Duplicate code – case study

Code duplication is the root of all evil in software development. When working on an e-commerce project, we found that the prices were wrong, sometimes. We ended up locating the problem as being a duplication across two different import jobs that were misaligned.

It is a subtle error that could have been avoided if the developer writing the code initially had focused on removing duplication. Tracking down such an error is very time-consuming and thus expensive.

Project context – multiple import jobs

To understand the issue first, a bit of context on the e-commerce project and the problem.

Suppliers upload files with product and price information.

  • One full export file, once a week with all the product details.
  • One smaller daily upload with just the price and inventory levels.

The shop has two jobs running to import the two files.

  • One importer to update products using the full export file.
    This importer can also be run manually if we need to import products outside the regular cycle.
  • One automated importer to update the price and stock information daily.

Project context – price calculation

The product price is calculated as cost price + profit margin + environmental fee. Both the full export file and the daily file contains the cost price of the product. It makes them able to run independently.

Code walkthrough

The full importer is using the method Parse, and the daily importer uses FetchPrices. Both methods are provided with the data from the respective data file split into lines and fields.

The code has several issues like naked primitives, magic numbers, no tests, and more.
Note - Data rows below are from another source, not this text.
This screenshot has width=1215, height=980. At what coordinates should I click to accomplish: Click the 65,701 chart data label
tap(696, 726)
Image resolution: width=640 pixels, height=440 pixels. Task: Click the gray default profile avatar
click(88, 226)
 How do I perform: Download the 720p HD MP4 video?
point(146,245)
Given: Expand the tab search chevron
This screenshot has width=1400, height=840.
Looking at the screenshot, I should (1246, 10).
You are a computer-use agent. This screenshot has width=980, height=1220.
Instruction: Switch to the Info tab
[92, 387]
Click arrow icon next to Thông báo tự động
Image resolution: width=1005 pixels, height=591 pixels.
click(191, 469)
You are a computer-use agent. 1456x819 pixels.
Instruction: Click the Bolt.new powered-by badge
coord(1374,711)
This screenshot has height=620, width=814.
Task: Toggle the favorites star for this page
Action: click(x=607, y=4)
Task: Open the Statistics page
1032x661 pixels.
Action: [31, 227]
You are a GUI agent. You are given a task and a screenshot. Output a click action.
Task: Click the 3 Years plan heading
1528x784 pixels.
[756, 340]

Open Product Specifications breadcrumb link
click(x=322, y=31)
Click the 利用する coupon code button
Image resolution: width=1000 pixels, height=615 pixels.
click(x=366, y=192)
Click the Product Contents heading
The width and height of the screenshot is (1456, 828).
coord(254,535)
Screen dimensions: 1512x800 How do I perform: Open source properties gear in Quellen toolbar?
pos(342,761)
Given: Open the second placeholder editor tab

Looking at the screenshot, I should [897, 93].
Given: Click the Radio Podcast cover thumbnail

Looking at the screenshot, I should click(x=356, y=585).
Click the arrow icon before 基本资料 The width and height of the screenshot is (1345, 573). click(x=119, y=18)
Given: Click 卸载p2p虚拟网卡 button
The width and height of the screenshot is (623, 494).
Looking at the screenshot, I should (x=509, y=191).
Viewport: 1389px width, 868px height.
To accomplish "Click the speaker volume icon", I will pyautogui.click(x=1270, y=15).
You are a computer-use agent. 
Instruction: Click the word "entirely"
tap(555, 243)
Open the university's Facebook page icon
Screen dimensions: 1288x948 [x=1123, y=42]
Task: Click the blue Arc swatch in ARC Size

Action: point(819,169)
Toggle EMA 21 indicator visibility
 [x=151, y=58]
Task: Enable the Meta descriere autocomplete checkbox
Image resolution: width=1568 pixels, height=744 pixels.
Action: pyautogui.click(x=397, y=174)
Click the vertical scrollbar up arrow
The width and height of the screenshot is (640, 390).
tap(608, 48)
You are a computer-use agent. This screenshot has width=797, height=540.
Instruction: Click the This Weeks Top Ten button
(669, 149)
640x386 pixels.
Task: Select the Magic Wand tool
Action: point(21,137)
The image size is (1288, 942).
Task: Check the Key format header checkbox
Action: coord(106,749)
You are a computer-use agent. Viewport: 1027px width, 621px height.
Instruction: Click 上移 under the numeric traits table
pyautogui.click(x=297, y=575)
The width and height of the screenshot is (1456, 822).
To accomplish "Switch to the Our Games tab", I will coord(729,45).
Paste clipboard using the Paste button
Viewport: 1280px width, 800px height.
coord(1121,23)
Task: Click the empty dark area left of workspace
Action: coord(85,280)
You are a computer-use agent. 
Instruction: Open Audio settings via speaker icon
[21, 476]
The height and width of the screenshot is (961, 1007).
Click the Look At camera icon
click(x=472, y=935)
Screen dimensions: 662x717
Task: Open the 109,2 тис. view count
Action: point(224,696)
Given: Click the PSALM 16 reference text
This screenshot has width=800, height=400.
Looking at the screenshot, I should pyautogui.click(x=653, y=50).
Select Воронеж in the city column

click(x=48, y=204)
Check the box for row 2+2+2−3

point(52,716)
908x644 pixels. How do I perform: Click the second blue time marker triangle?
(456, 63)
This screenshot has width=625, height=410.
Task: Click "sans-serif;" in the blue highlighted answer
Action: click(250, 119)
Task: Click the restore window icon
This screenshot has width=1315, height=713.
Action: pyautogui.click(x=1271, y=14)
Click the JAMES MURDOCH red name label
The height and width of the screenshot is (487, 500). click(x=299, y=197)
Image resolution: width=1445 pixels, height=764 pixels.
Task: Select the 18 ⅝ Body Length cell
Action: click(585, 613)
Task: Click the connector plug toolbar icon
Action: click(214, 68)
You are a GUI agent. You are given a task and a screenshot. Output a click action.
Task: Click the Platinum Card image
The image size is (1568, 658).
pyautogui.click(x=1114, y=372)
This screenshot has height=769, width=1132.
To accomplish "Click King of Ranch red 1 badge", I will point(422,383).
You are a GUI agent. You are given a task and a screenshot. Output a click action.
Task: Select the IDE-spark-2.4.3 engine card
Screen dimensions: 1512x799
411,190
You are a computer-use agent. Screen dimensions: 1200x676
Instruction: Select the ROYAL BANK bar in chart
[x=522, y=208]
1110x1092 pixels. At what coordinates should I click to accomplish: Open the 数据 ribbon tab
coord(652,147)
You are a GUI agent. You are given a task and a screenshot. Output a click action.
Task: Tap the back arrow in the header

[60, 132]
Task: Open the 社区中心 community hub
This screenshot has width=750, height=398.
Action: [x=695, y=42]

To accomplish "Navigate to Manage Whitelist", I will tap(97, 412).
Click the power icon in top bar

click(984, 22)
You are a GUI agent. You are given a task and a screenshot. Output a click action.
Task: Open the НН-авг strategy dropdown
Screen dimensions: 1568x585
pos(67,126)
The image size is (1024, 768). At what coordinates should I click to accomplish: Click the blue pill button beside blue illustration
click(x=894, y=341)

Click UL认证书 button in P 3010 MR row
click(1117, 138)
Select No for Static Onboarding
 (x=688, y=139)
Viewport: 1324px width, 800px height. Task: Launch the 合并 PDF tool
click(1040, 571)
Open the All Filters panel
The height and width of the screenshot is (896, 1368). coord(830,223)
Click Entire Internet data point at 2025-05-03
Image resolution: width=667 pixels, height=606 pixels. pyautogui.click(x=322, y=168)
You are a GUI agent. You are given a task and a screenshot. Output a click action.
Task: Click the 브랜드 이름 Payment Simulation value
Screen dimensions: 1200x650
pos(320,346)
But the focus here is only on the duplication that caused the price calculation to break.

Both importers call the CalculatePrice method, respectively, at lines 13 and 18. It is the method that is responsible for adding the profit margin to the cost price and add tax.

Notice that the AddEnvironmentalFee method is only called from the Parse method at line 20. In the FetchPrices method, the AddEnvironmentalFee is not called.

This difference cause prices to be calculated correctly on the weekly import, but they will be missing the environment fee when running the daily import.

public List<List<string>> FetchPrices()
{
var priceData = DB.LoadPriceData();
var parsed = new List<List<string>>();
var costPriceField = 5;
foreach (var row in priceData)
{
var price = row.Value;
parsed.Add(new List<string>
{
BuildProductSku(price),
CalculatePrice(price[costPriceField]).ToString(),
price[costPriceField].ToString(),
});
}
return parsed;
}
public (List<List<string>>, List<string>) Parse(IDictionary<string, List<string>> dbData,
IDictionary<string, List<string>> csvData, IDictionary<string, List<decimal>> prices)
{
var parsedData = new List<List<string>>();
var skipped = new List<string>();
var skuField = 3;
var costPriceField = 5;
foreach (var line in dbData)
{
var product = line.Value;
if (!Validate(product, csvData))
{
skipped.Add(product[skuField]);
continue;
}
var parsed = product.Clone();
var price = CalculatePrice(prices[product[skuField]][costPriceField]);
parsed[8] = AddEnvironmentalFee(price);
parsedData.Add((List<string>) parsed);
}
return (
parsedData,
skipped
);
}
public decimal CalculatePrice(decimal costprice)
{
var price = costprice / (100 - Margin) * 100;
return ApplyTax(price);
}
view raw CalculatePriceOld.cs hosted with ❤ by GitHub

Fixing the problem

The CalculatePrice method signals that it calculates the price. We would expect that calling it with a cost price would return the final price without any additional calculations needed.

I can easily see how a developer could forget to add the environmental fee because the expectation is that the method calculates the final price.

It is relatively easy to fix. The AddEnvironmentalFee should be moved into the CalculatePrice method.

public decimal CalculatePrice(decimal costprice)
{
var price = costprice / (100 - Margin) * 100;
return AddEnvironmentalFee(ApplyTax(price));
}
view raw CalculatePriceNew.cs hosted with ❤ by GitHub

It wouldn’t make sense to have different prices calculated depending on which import job is running. Prices should be stable. If pricing changes, we want to change just the CalculatePrice method and not chase around in the code to find other places to change.